Sitting in “one of the major disrupters in the world” as she referred to it, Jean Hammond, co-founder and partner at Boston accelerator LearnLaunch, opened the discussion on the ed-tech industry at Southern New Hampshire University’s Sandbox CoLABorative. The event, which took place on June 27, featured four panelists from local ed-tech startups Pulse, uConnect, EDACS and Awato.
Hammond set the tone, pointing to the fact that a few years ago the college textbook market was “humongous” but had now “hugely collapsed” with people moving to digital delivery of content.
Last year, $2.3 billion was invested globally in ed-tech, said Hammond.
Special needs and project-based tools are the new trends in K-12 space, said Hammond, as districts transform themselves to bring in digital information.
When LearnLaunch formed, five years ago, there were about 8 to 10 percent of K-12 classrooms with enough bandwidth to deliver online learning products. That has jumped to nearly 90 percent, says Hammond.
“Whatever we’ve been doing in ed-tech, it certainly has involved buying a lot of networking gear and now people are trying to decide what to do with that networking gear,” said Hammond.
But a continuing issue for New Hampshire startups arose yet again: lack of capital.
“It’s a complex and busy investor landscape,” said Hammond. “Working with really early stage companies we find that a lot of them are encountering a really serious capital gap.”
Hammond stressed angel groups were important for the ed-tech industry.
Terren Klein, founder of college survey firm, Pulse, noted the slow moving nature of selling to educational institutions, but had found success in fine-tuning his method to increase sales. Rather than pitching Pulse as an enterprise product, he has worked to develop relationships with each higher education institution after piloting Pulse on the campus.
“It’s much easier to sell by saying ‘your students are already using this, would you like to run a survey?’ than ‘we could do this,’” said Klein.
David Kozhuk, cofounder of uConnect — an educational resource for students to explore different career pathways — also found selling wasn’t as straight forward since career centers weren’t necessarily funded. So Kozhuk reached out to individuals in other departments at the college that prompted discussions among colleagues.
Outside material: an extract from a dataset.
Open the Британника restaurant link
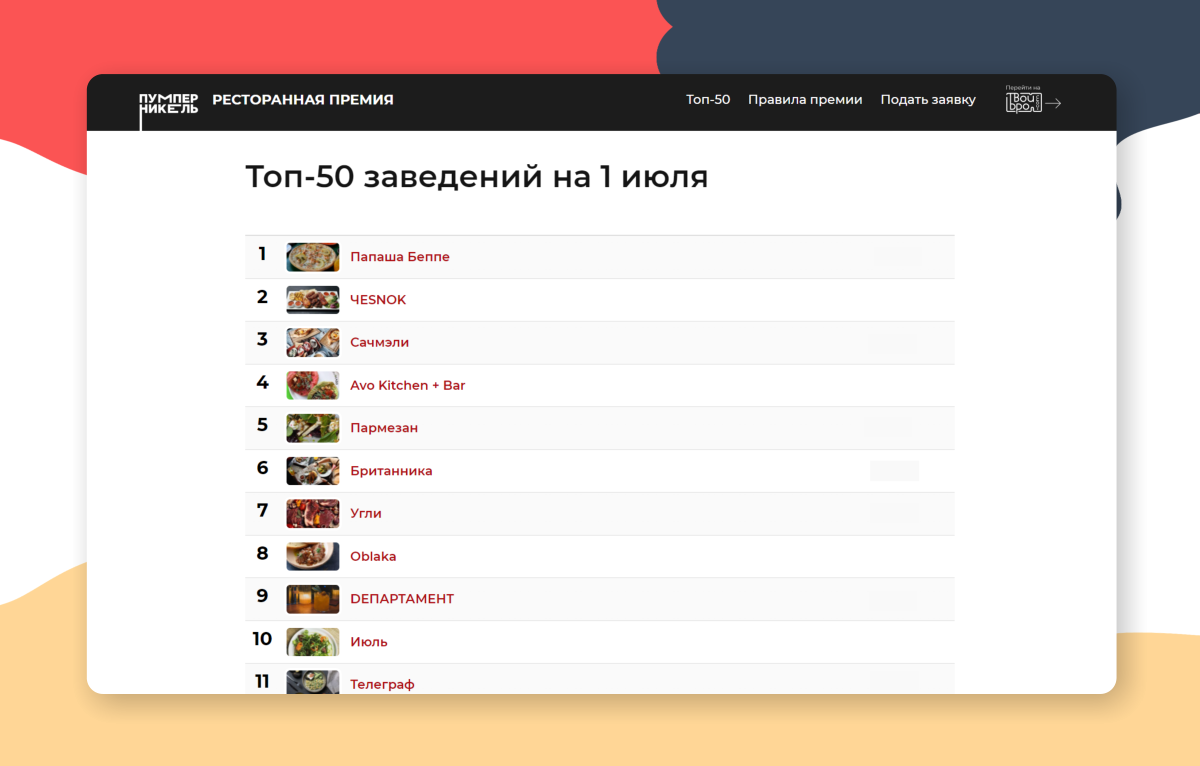coord(391,471)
“I think that what has been proven is an alignment of the career center’s goals and the administration’s goals, and when everybody’s in the room talking about it, there’s more budget support,” said Kozhuk.
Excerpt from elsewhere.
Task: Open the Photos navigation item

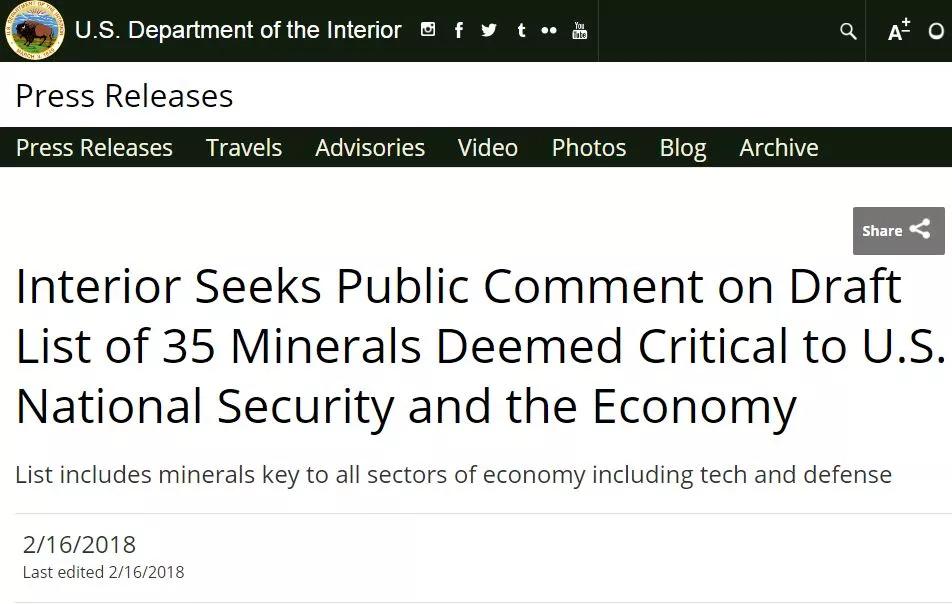Action: [x=589, y=148]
Angela Addison, co-founder of EDACS — a learning accommodation management system that helps students with learning disabilities — discovered customers in spaces she never considered, like nonprofit organizations and community centers that manage high-risk students.
“What we found is when you’re able to build a big enough platform and sell it at a low enough price you’re able to create value across the spectrum, whether you’re selling to a principal, a provost or a career director, you can sell something to them,” said Matt Guruge, CEO of Awato. “But the biggest surprise was how much value you had to supply at what price.”
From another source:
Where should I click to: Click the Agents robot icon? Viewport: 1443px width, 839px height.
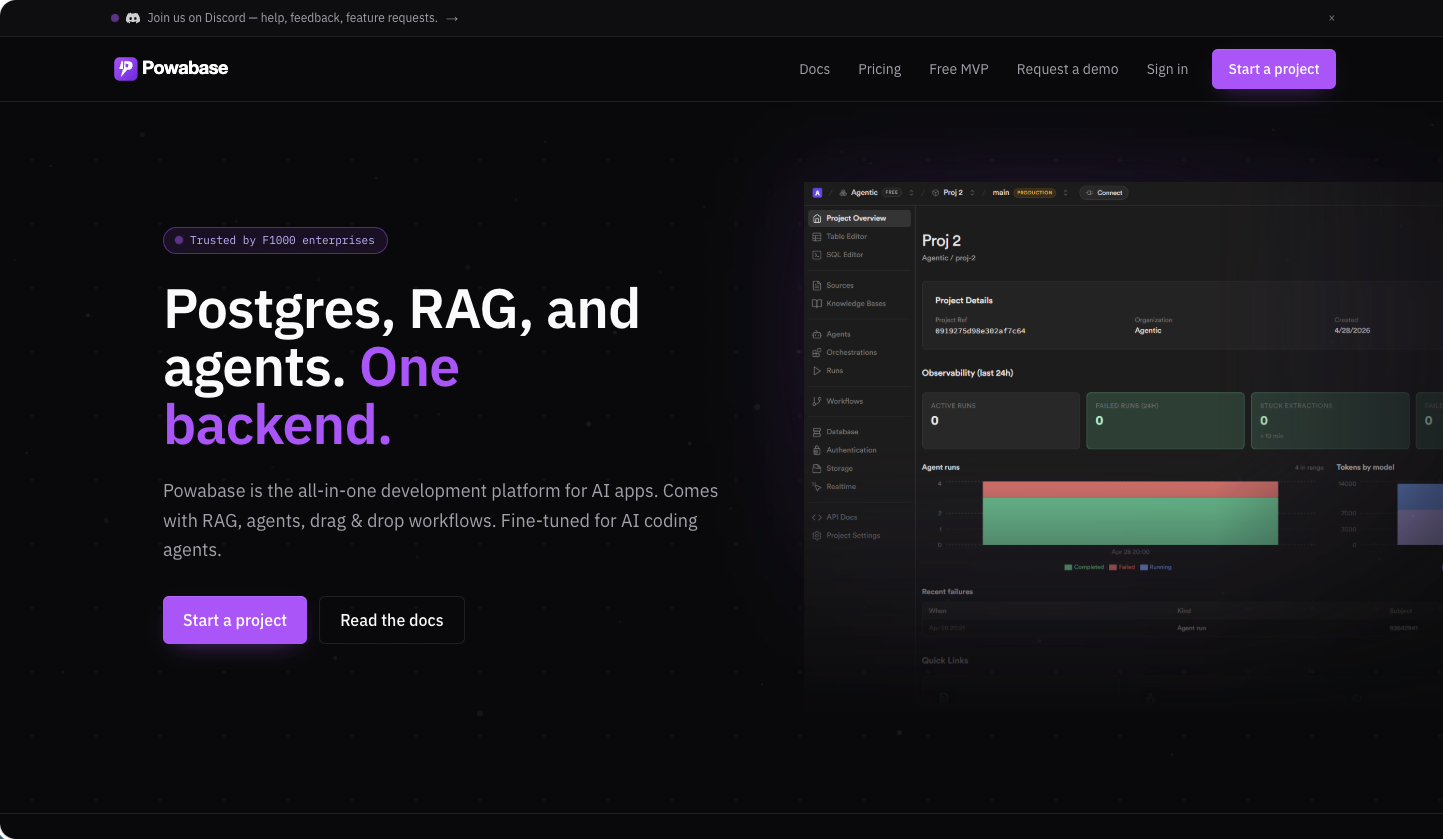pos(817,334)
Selling to educational institutions is also different in the sense that there is just one sales cycle, over the summer, versus the four quarters in the private market space.
“You can get traction throughout your sales cycle starting as soon as the last one ended,” advised Guruge. “You can start talking to people, getting them excited and demoing it.”
Keeping the team building new products keeps investors and customers engaged, said Guruge.
Despite the ongoing talks of tight school budgets, Addison noted she had not experienced any issues selling to the K-12 space. “We had two people tell us they would find the money, it’s their number one priority for the year is selling tracking special needs students,” she said.
Addison built EDACS on a Salesforce platform that allows data integration and API for siloed school systems. Bridging data across siloed systems is still a work in progress within the education sector, especially at higher education institutions that have large data structures, said Hammond. But educators want to be able to make data-driven decisions, says Klein.
“The current option is to get a spreadsheet and try to make a decision off of that. That takes a lot of work to make a data-driven decision based off of a static results survey,” argued Klein. “At Pulse we’re able to cross reference all surveys we’re doing and each student has a profile, and so we're able to see how opinions are changing over time … Something we’re working on now is allowing schools to understand how their students’ social networks influence their experience, by pulling information from social media sites and other metrics, we’re able to construct a social network map of their entire school and project public opinion data onto that, so schools can understand how a particular policy is being received or how it’s affecting different friend groups.”